#### The task
Reproduce the passage on Islam and forced conversion from "Thus, detractors of" to "in Jewish history.", swapping "detractors" for "critics" throughout.

#### Text shown
** start **

Thus, detractors of Islam would only have to look within their own scriptures before professing allegations against Islam. So far as forced conversions are concerned, Armstrong writes:

Nobody in the empire was forced to accept the Islamic faith; indeed, for a century after Muhammad’s death, conversion was not encouraged and, in about 700, was actually forbidden by law.19

The notion of Jihād has been much misunderstood not only by outsiders but more so by our fanatics who have done a great disservice to their faith. Such elements would do well to reflect on their convictions in the light of the following incident in Jewish history.

** end **

#### Recorded data
** start **

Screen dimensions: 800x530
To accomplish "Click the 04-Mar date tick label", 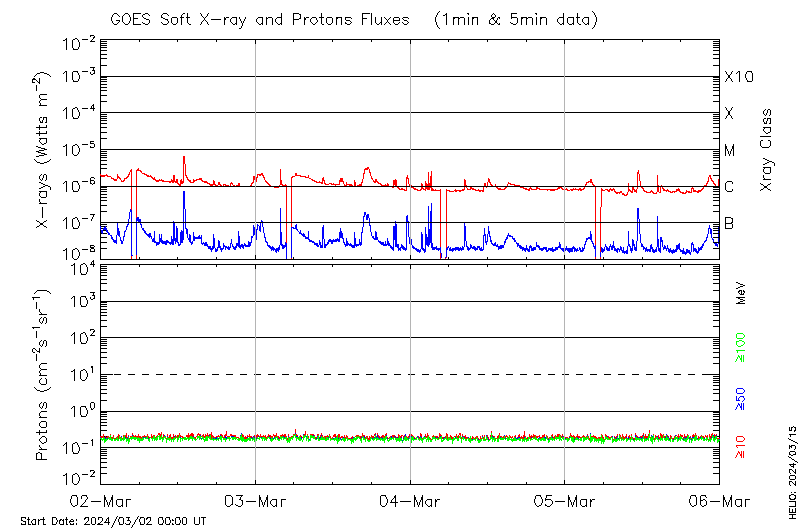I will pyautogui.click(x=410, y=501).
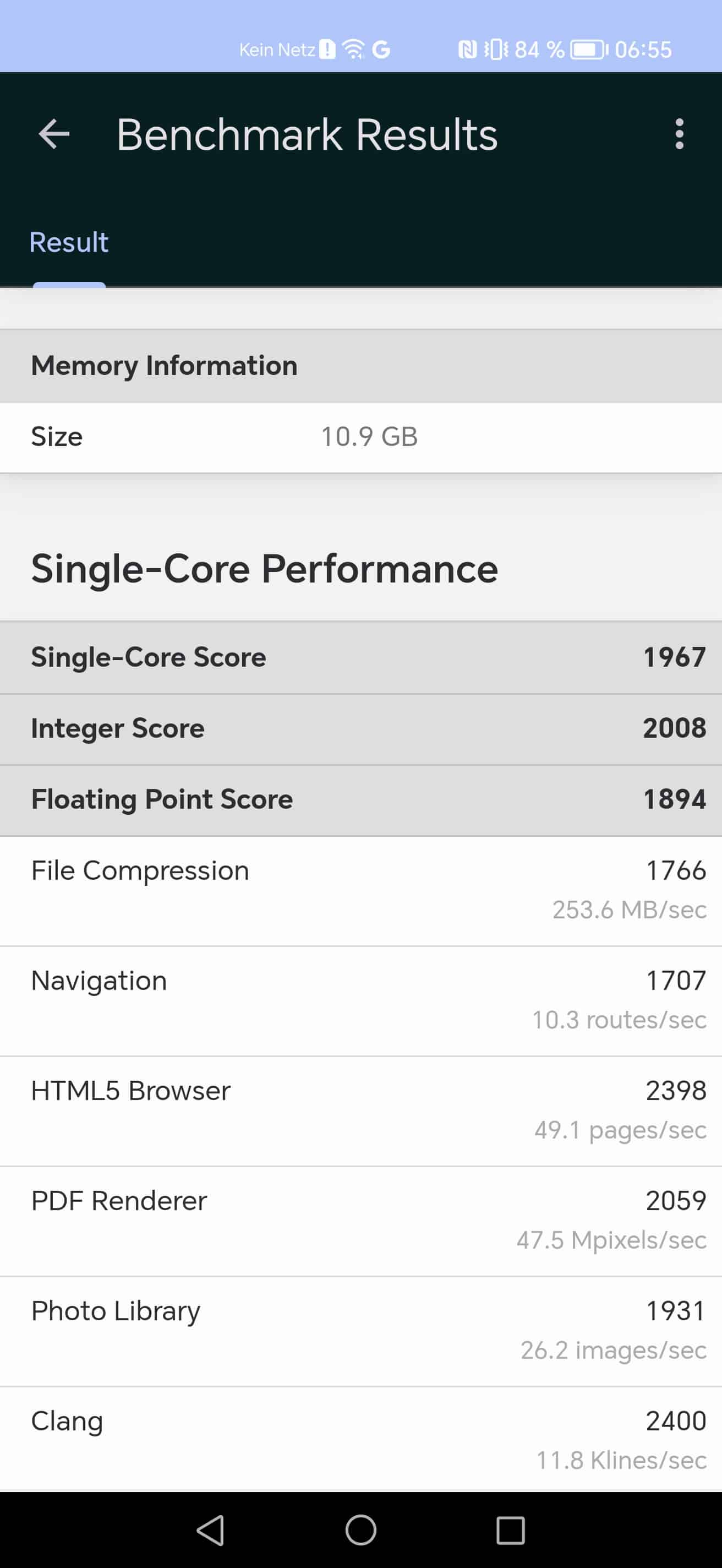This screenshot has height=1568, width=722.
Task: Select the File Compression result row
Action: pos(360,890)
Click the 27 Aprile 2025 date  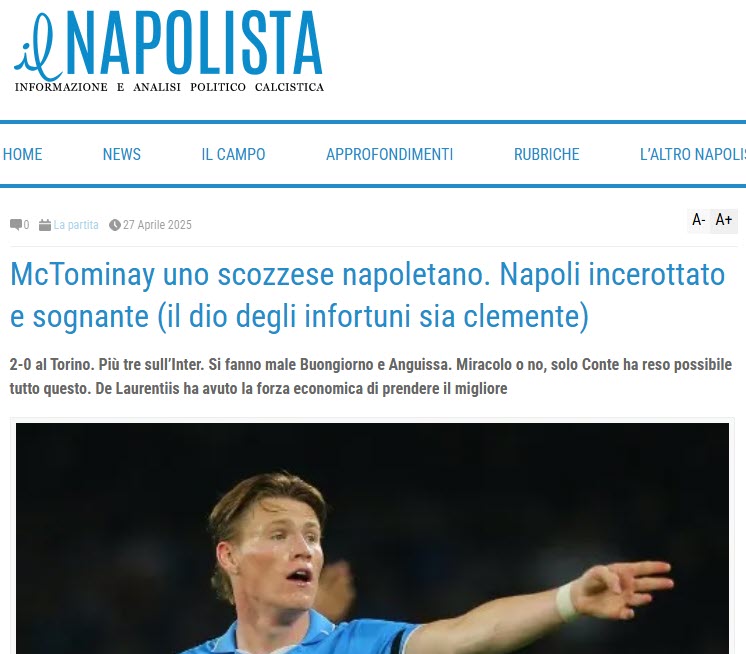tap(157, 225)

** end **

#### Result of the exercise
Thus, critics of Islam would only have to look within their own scriptures before professing allegations against Islam. So far as forced conversions are concerned, Armstrong writes:

Nobody in the empire was forced to accept the Islamic faith; indeed, for a century after Muhammad’s death, conversion was not encouraged and, in about 700, was actually forbidden by law.19

The notion of Jihād has been much misunderstood not only by outsiders but more so by our fanatics who have done a great disservice to their faith. Such elements would do well to reflect on their convictions in the light of the following incident in Jewish history.